The $1 million doesn’t come with any strings or a timeline. Chamber of Commerce Director Jason Bickling said that’s created a unique opportunity for the city to reflect on what it needs.
“It’s kind of an interesting thing,” he said. “Like, what do you do with $1 million?”
The city council brainstormed where it might send the money at a work session Monday night. Ultimately, it asked the administration to look into splitting the money in two — half for a developer reimbursement program, to create more affordable housing locally, and half for creating more childcare in the area.
Childcare came up a lot at the meeting. There are few licensed childcare operators in the city.
One operator told the council she’s been at full capacity from the day she opened in 2012. The director of AVTEC said the lack of childcare is a barrier for students with kids.
“Every business in town, almost, is hurting for employees,” said council member Sharyl Seese. “There are so many of them that have to stay home with their children. That is why we in Seward do not have things open.”
It’s a problem statewide, too. Economists say insufficient childcare is in part keeping the workforce from rebounding in Alaska.
The portion of the donation that would go to childcare would support Happy Youth Programs and Educational Resources, or HYPER, a local group that’s looking to fill the childcare gap in Seward. HYPER said Seward has a childcare center that has stood vacant for years but could be functioning in no time if it had money to open it up.
Some council members said they worried about putting a one-time donation toward childcare and not following up on recurring expenses, like utilities. Terry said HYPER could leverage the $500,000 as it looks for more funding elsewhere.
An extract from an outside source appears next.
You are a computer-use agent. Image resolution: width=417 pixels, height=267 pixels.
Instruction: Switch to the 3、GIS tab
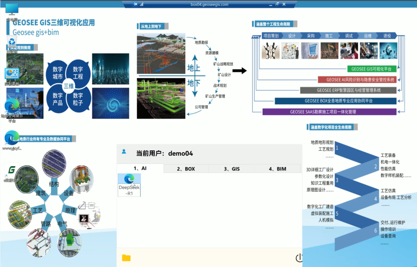pyautogui.click(x=232, y=169)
Assistant City Manager Stephen Sowell said businesses report a lack of childcare and affordable housing as the biggest barriers to staffing. And he said that’s the kind of problem Norweigan’s donation was supposed to address.
“The goal was to do something big and impactful,” he said.
The council also considered putting money toward beautification projects and sidewalk repairs. Terry said the idea to split the money in two is not a final decision — the city administration and council both will have more discussions on the matter.